Sunday, October 06, 2002
At least I'm in good company, in my outrage about the Forrester hypocrisy. (Mark A.R. Kleiman, Max Sawicky, and Joshua Micah Marshall are on it as well -- so though I am the least eminent of these, at least I was first in my outrage).
Remember Howard Kurtz in the Post telling us a few days ago that the Torricelli/Lautenberg switch was a big problem for the Democrats nationwide, on the theory that this shows you how Democrats will stop at nothing? (That's "the liberal Washington Post," remember). Painting with a brush of the same width that he used, let me help Kurtz out by writing his next column:
I was wrong. Please forgive me, I was wrong. I was wrong when I suggested that the Torricelli/Lautenberg switch was a shady manouever that would haunt the Democrats nationwide.
The truth is, first, that what the Democrats were doing was simply following the fundamental tenet of well-known and non-partisan New Jersey jurisprudence, that such election-law deadlines are not set in stone and do not require strict compliance. For the non-lawyers among you, let me point out that such loose readings of election statutes are the norm in many, perhaps most, states -- and have been for decades. How do we know that this was a fundamental tenet of well-known and non-partisan New Jersey jurisprudence? Because just a few months ago, in this same race, Forrester's lawyers used the same argument successfully in order to get a change to a ballot that would have been "too late" if strict compliance with deadlines was required. Forrester's lawyers used exactly the same argument, and got a precisely analogous result, as Democrats did in the Lautenberg/Torricelli issue.

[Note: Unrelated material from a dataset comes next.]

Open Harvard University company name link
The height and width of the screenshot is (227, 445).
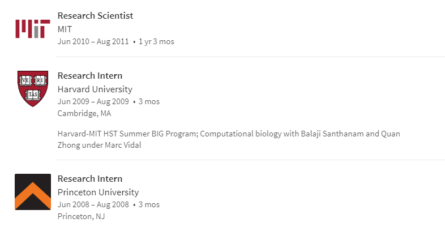[x=95, y=89]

The truth -- second and more importantly -- is that I was wrong in saying that this episode reflects poorly on Democrats. The truth is that it's a blood-pressure-raising, hair-raising, fist-pounding, cause for outrage against Republicans, because that party so often resorts to this sort of lie. They say they want to "privatize" social security until their pollsters tell them to change the word, then they say they never said "privatize." They say they want to come down hard on repeat offender drug-users, and then -- well, you know what I'm talking about. The list goes on and on. But this is the worst: telling us that the Democrats were doing something unlawful by obtaining judicial permission to miss a deadline, when their own candidate had done the exact same thing. Republicans think we're morons. Well you know what? I'm through carrying their water for them. They are the party of dishonesty, and everyone who cares about honesty should vote for Democrats, or (if you don't have the good sense to do that) at least write a strong letter to the RNC telling them to tell all their candidates and office-holders to stop lying about important things.